Temoc Netzahualcóyotl trabajó, a los dieciocho años, en un desarrollo inmobiliario. Era 2006. Se trataba de construir un condominio privado, ya vendido, para vacacionar en departamentos de lujo. En Sonora, donde organizamos una residencia artística en 2017 me habló de esa vez en Puerto Peñasco, ubicado al noroeste del estado. Él ahora dibuja cabezas y cuerpos de animales y cacerías; tiene una hija.
Cuando lo jalaron, Temoc sabía soldar con estaño y usar el soplete de hidrógeno o de gas, pero desconocía cómo soldar con plata. Aprendió sobre la marcha. Tampoco sabía nada del lugar más que sería spring break, nubes de gringos y Mar de Cortés.

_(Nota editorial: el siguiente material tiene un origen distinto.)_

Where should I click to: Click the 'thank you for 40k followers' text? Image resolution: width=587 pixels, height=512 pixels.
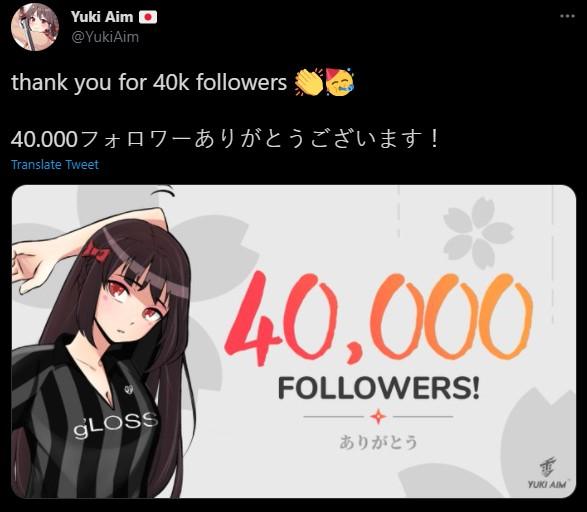pyautogui.click(x=149, y=82)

Tomó un avión de Guadalajara a Hermosillo, junto a dos compas tapatíos y su Reclutador, un obrero de sesenta años. De ahí, un taxi a la central camionera. Al llegar los esperaba un ingeniero. Alto, canoso, piel escarlata “color langosta”, lentes baratas, “pero de ropa no clasemediera”. Los condujo al hotel, donde compartirían recámara. Los cuatro convivieron un año, hasta perder el pudor cotidiano. Por ejemplo, el Reclutador absorbía la comida y la masticaba con sus dos únicos dientes en treinta segundos:
—Estaba consumido. Por mucho que comiera, la parte de los hombros al codo la tenía chupada, como pegada al hueso; igual el pecho: plano como una tabla. Se llamaba a sí mismo Popeye. Además, parecía que se le iba a salir la columna por detrás, como si tuviera una aleta en la espalda. El problema se le agravó chambeando y lo hacía estar siempre inclinado.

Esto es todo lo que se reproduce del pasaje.